## EXERCISE OBJECTIVE
Please return only the lines from the one holding "Screen dimensions: 1423x761" through the one holding "961x803 pixels.", exactly as they appear in the records below, both ends included.

## LISTED ENTRIES

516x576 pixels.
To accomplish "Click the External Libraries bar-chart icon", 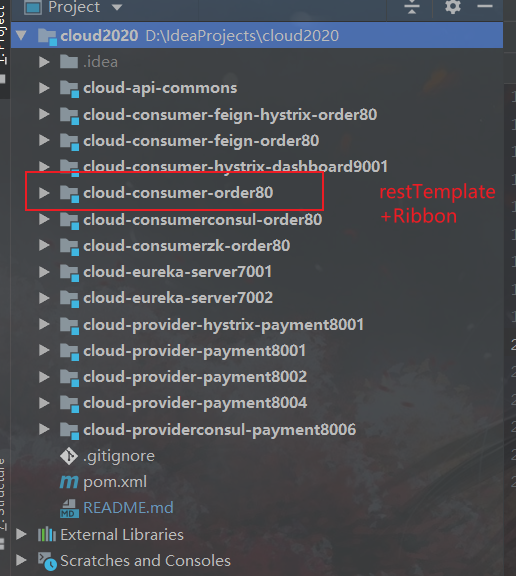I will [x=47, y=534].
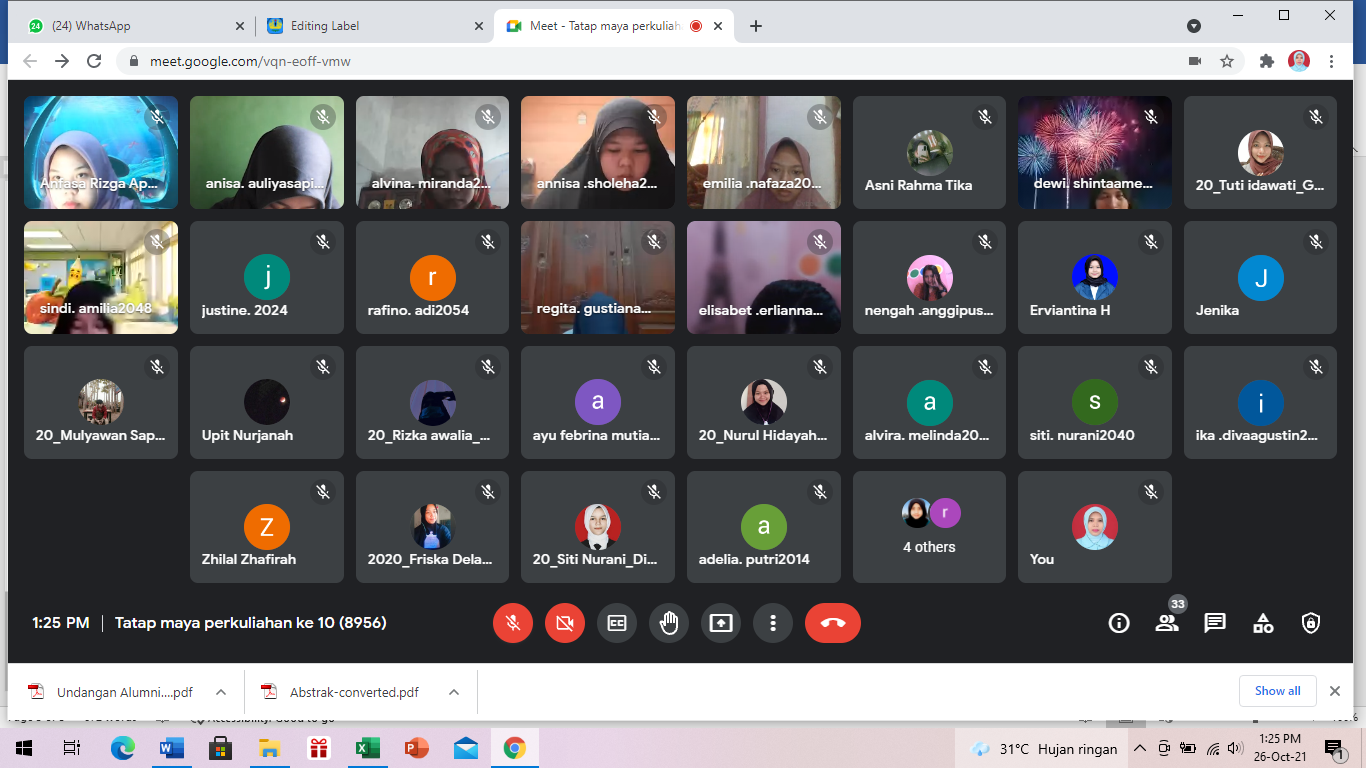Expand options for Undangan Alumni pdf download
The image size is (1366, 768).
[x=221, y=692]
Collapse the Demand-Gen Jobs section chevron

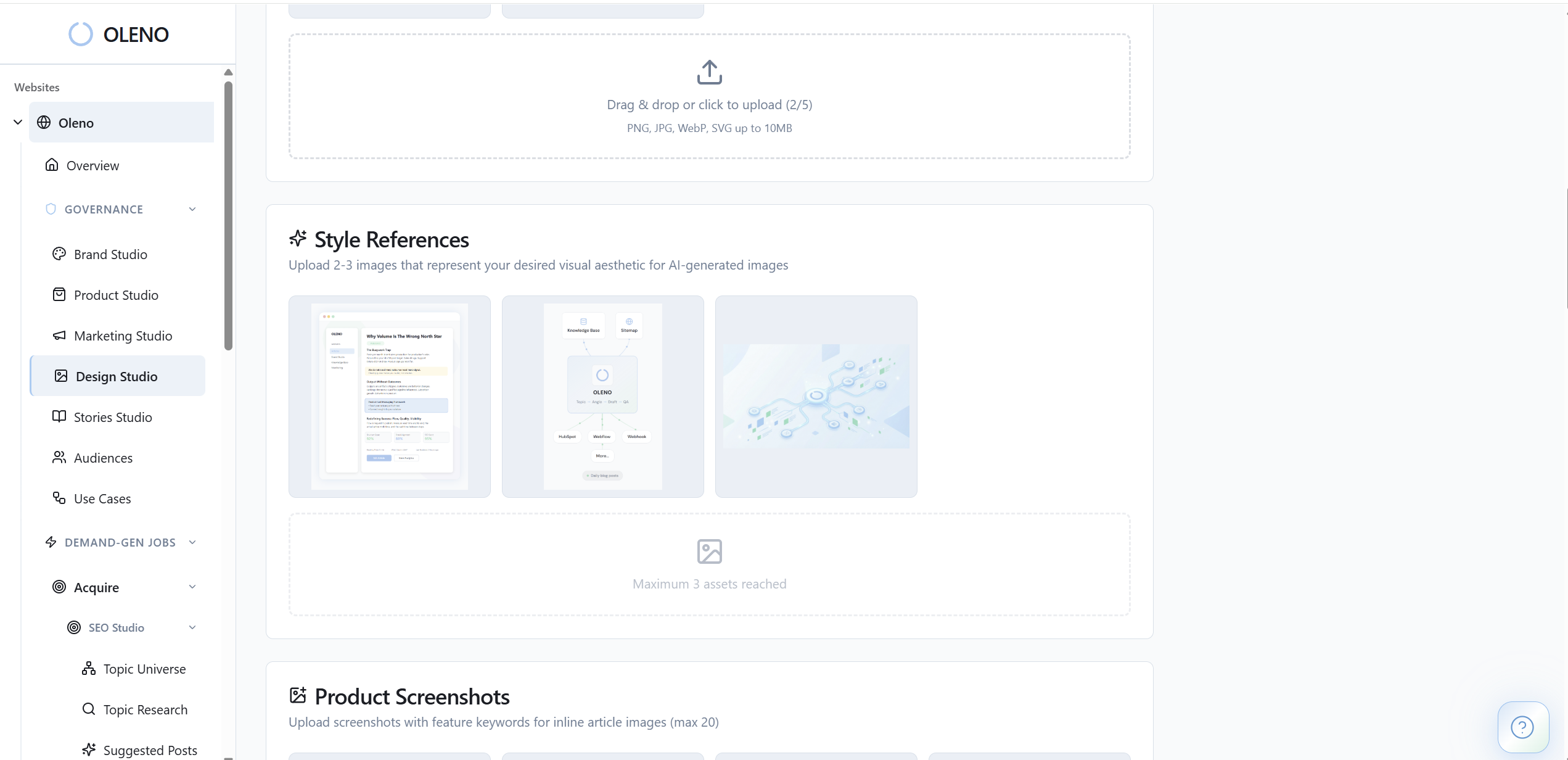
---
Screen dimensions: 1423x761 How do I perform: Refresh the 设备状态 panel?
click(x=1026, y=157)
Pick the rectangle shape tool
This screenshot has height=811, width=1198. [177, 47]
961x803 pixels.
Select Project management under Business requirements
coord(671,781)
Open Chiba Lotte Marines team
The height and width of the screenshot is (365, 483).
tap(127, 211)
...
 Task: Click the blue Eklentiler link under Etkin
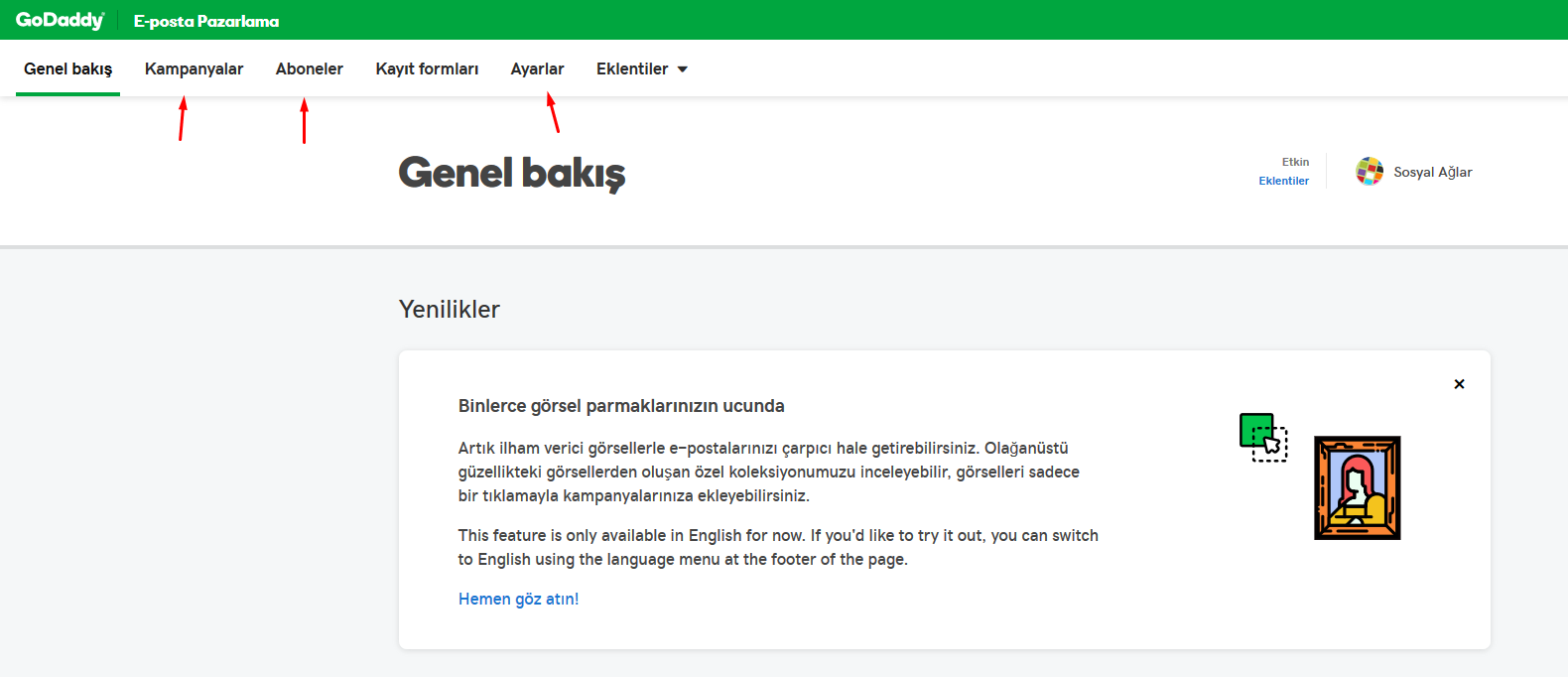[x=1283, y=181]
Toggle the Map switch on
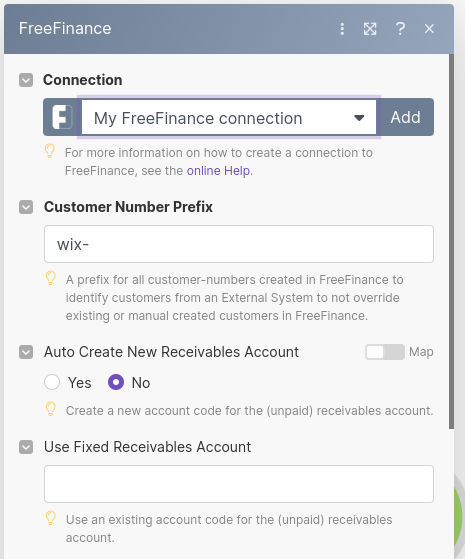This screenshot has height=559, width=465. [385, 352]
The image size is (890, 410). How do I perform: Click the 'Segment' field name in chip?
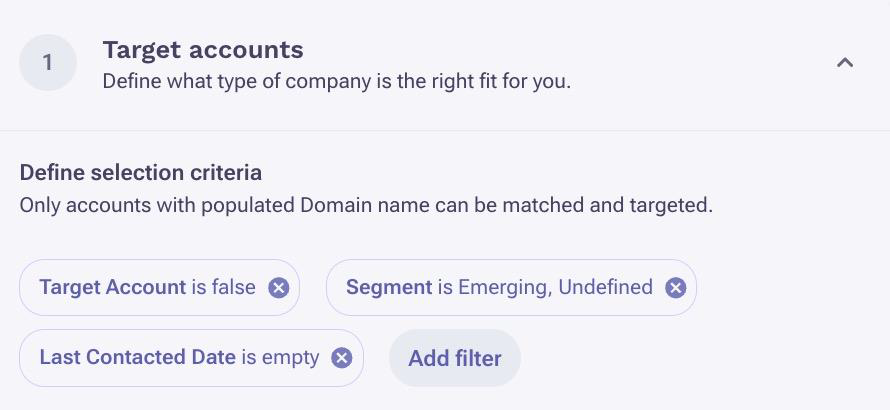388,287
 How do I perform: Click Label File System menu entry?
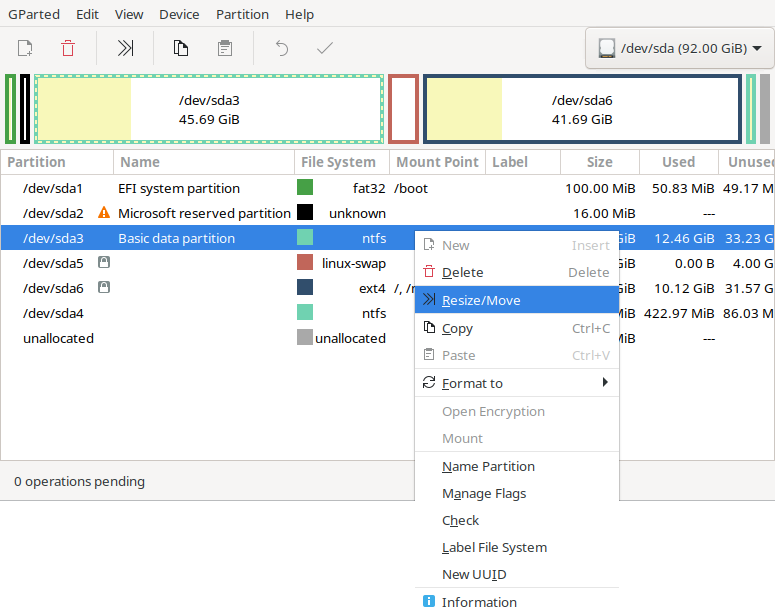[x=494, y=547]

## PROBLEM SOLUTION
Screen dimensions: 1423x761 How do I perform: Refresh the 设备状态 panel?
click(x=1026, y=157)
Pick the rectangle shape tool
This screenshot has height=811, width=1198. [177, 47]
961x803 pixels.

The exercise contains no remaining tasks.